I know that I have mentioned about my bench LCR meter, the XLW01 which is really accurate and is inexpensive and can user calibrated using the resistors supplied.
This video provides a excellent guide to using it because it may or may not come instructions depending on where you buy it from, but it is superb alternative to the much liked DE5000 which many people here favour but it does a lot more than this unit and not any more accurate.
Edit, it is geared towards power supplies and audio type of work and NOT RF work.
They also offer DIY kits now https://www.aliexpress.com/item/4001156913695.html?spm=a2g0s.8937460.0.0.56e72e0eaUaFKS
I shopped that one pretty hard when I bought my DE-5000; I decided against it for several reasons.
1) It doesn't use industry-standard test frequencies.

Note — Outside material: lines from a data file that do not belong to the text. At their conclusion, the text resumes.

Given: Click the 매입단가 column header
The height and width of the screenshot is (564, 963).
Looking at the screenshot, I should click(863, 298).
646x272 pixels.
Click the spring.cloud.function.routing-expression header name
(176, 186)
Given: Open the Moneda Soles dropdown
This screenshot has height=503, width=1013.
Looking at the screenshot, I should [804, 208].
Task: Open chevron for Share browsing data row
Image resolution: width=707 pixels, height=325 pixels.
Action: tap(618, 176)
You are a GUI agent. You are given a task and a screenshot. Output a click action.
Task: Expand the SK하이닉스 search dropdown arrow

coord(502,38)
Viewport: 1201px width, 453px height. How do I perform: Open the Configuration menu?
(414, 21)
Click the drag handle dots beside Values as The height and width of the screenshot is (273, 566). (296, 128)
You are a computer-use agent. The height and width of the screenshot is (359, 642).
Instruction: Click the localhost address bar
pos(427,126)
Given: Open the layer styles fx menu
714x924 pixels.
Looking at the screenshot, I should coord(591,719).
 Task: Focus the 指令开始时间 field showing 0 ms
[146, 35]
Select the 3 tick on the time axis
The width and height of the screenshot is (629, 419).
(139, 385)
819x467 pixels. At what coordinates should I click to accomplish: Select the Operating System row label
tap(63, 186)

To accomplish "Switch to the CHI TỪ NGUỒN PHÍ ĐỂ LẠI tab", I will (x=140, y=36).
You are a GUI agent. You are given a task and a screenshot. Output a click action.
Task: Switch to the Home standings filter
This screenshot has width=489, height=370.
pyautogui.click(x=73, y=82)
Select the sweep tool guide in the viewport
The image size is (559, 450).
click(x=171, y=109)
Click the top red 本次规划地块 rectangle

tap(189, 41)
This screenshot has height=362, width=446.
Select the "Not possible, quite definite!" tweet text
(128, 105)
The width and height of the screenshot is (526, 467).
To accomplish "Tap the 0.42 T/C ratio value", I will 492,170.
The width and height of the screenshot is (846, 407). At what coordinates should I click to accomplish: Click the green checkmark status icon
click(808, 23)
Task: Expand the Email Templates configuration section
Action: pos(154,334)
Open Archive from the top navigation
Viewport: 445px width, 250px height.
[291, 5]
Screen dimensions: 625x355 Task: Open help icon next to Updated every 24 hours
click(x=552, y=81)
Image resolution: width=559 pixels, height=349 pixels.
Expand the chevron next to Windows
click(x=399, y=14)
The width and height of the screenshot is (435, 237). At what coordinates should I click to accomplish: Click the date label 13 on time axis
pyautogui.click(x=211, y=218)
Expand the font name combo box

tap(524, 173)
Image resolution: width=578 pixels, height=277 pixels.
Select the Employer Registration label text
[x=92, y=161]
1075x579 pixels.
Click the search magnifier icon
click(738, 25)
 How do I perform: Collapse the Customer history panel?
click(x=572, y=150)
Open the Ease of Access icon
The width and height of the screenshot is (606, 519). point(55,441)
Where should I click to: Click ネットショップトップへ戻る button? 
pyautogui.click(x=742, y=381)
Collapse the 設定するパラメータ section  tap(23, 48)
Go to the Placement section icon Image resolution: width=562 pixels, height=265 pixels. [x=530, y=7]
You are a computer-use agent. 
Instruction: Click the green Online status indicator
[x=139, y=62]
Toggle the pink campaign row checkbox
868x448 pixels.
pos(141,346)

Any values you get from the non-standard frequencies will not directly translate to any comparative testing EXCEPT that done with the same type meter; so not really useful for sharing tech reference or comparing against datasheets.
2) It does
ESR and
Dissipation, NOT
ESR and
tan δ. At lower frequencies the stats are very comparable... however at high frequencies and low ESRs, they diverge greatly. This makes
the tester not ideal for the main thing I was trying to get a handle on at the time:
what values are "normal" for MMLCCs. Non-standard freqs and no tan δ made it a non-starter for me. Also, Dissipation is also not always given in the datasheets, while tan δ is, so you can check against a datasheet to confirm if your suspect cap is healthy or not.
3) The DE-5000 comes calibrated, ready to use with actual published specs. Obviously, if you're doing the cal yourself, no such specs apply.
4) No DUT slots. Uggh.
4) And finally... it costs more than a DE-5000. I paid US$110 for mine, with tweezers and alligator heads. At the time, this thing was going for US$130. Even at the kit price, still a "Ehhhhh...." deal. US$62 for a kit from AliEx that you have to build and cal yourself... I'd still take the DE-5000 every time.
And before anybody says it... the DE-5000 is Kelvin connection on every test jig. The slots are true Kelvin with signal at one plate and measurement the other, while the tweezers & alligators are Kelvin to within a few mm of the actual contact point. There are more videos out there than I can count now, all demonstrating that the assumed inherent inaccuracy is not measurable; that consistency in test setup is far more important, which the DE-5000 configuration makes easily repeatable.
I really WANTED to like the XLW01; but right now, I'd for sure spend that money AGAIN on a DE-5000, no question. And before I'd buy the XLW01 kit "for funsies", I'd get me a NanoVNA and a TinySA.